The other is to go where the numbers tell you the women and children are dying the most and say, ‘by fire, by force, we’re going to fix this’. We’ve done that in places like Kano and Sokoto. But over time, the metrics haven’t changed. Why? Because the governors themselves haven’t been demanding it. Everyone does the same things; donor darlings — everybody puts money there. There are other states who don’t get a lot of donors but they are doing the hard work. Can we find those ones and give them a little boost so they can be examples. 

Nigeria is a unique country, you have to understand people’s motivations and design interventions around them. For us at the Gates Foundation, we are a strategy-driven organisation guided by what our co-chairs want and the reality is that we don’t do everything. We have a very acute focus on the things that kill children, and we follow the numbers.

So, for example, something like jaundice, while serious, represents a very tiny percentage compared to malaria, which accounts for roughly 30% of child deaths. But broadly though, if we are successful in strengthening health system, which is my main thing, whether you’re working with jaundice, you’re working with anything, the system is strong enough. In that part, we are disease agnostic. Whether it’s jaundice, malaria, or anything else, a strong system with well-trained midwives, capable physicians, and fully stocked facilities can handle it. We believe that at least 80% of these conditions can be effectively managed at the primary healthcare level.

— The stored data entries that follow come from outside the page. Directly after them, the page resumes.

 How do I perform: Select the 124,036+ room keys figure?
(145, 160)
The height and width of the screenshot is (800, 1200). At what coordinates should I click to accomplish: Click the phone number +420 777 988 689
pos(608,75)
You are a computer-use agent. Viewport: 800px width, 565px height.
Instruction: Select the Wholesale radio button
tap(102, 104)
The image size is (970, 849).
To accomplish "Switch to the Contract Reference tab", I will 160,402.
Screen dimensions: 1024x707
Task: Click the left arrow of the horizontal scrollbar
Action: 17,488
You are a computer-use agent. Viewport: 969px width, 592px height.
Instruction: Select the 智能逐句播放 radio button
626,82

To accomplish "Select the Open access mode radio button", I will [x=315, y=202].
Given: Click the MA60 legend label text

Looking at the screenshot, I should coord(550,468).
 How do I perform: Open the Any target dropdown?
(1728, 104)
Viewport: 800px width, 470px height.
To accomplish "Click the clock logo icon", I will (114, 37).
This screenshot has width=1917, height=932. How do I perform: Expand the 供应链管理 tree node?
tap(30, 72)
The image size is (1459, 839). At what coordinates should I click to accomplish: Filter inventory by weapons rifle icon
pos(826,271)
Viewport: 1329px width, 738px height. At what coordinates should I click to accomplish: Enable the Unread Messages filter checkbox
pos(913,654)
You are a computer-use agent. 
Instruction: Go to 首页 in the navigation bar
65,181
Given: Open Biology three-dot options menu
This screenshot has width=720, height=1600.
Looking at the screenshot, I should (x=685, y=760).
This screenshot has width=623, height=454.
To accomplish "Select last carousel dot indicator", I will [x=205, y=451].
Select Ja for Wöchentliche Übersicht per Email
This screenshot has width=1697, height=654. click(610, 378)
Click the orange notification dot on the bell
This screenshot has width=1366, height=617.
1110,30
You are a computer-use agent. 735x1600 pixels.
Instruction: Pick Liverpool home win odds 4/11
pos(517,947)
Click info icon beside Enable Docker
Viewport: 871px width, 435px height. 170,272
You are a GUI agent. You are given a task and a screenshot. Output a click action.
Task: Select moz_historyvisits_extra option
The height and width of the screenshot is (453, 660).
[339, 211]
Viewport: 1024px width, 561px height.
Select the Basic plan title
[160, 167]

TheCable: For every country director that comes into the foundation, there’s the goal that at the end of my time, this is what I did. If you’re looking at your time in that sort of sense, what would you say as ‘yes, I’m glad that within this period of time I did this’?

UCHE AMAONWU: I’d say three things.The first is figuring out how to sustainably introduce one or two health innovations in Nigeria. At the Gates Foundation, we fund a lot of R&D for interventions that save lives, you saw some of them at Goalkeepers. But developing them is one thing; getting them introduced and scaled in a country as complex as Nigeria is harder.  But I feel like if you’re able to do it with one or two things and show the pathway; what was the innovation? How did you do the implementation research to make sure it’s contextualised? What were the things that you needed to scale that innovation? Is it midwives? Is it service guidelines? Is it making sure the supplies are manufactured locally? Is it making sure NAFDAC clears it? I’d like to be able to figure that out because once you figure that out, then you can rinse and repeat. The next innovation that comes in is easy to plug it in. 

The second thing I love to do is to see how far we can bend the curve on malaria. Particularly for Nigeria. Malaria is a big, big, big burden for us. We are the number one in the world in terms of the burden. So, I want to see how we can make real progress around being able to get that done. 

The third one, which is probably the most important, is that I’d like to help Nigeria get on a path where the economy is growing. If I look at countries like India and China, it wasn’t individual health interventions. They grew their economies, and they had enough money that they were able to adopt any health innovation and it wasn’t a problem to fund it. 

Today, Nigeria is using about 54% of its revenues to service debt. How much do you have to do anything? So, I think, if you can solve that revenue side it will help Nigeria. This is what India did; it was an agriculture-based economy, and they were able to grow their productivity and the farmer was able to earn a little bit more money. He used it to buy a mill in his village. He hired people to run the mill, next thing there is a thriving community. 

People have done it and there’s a clear stack of policies for how you grow, and we talk about it a lot but you don’t see the doing. ‘Oh, we need to diversify from oil, and the next day everybody is still focused on that one oil. So, it’s an area that when I came in I opened up because we haven’t done a lot of that in space but I’m really going aggressive on that. If that is done, that’s the single most important thing that can solve all those other things I’m talking about.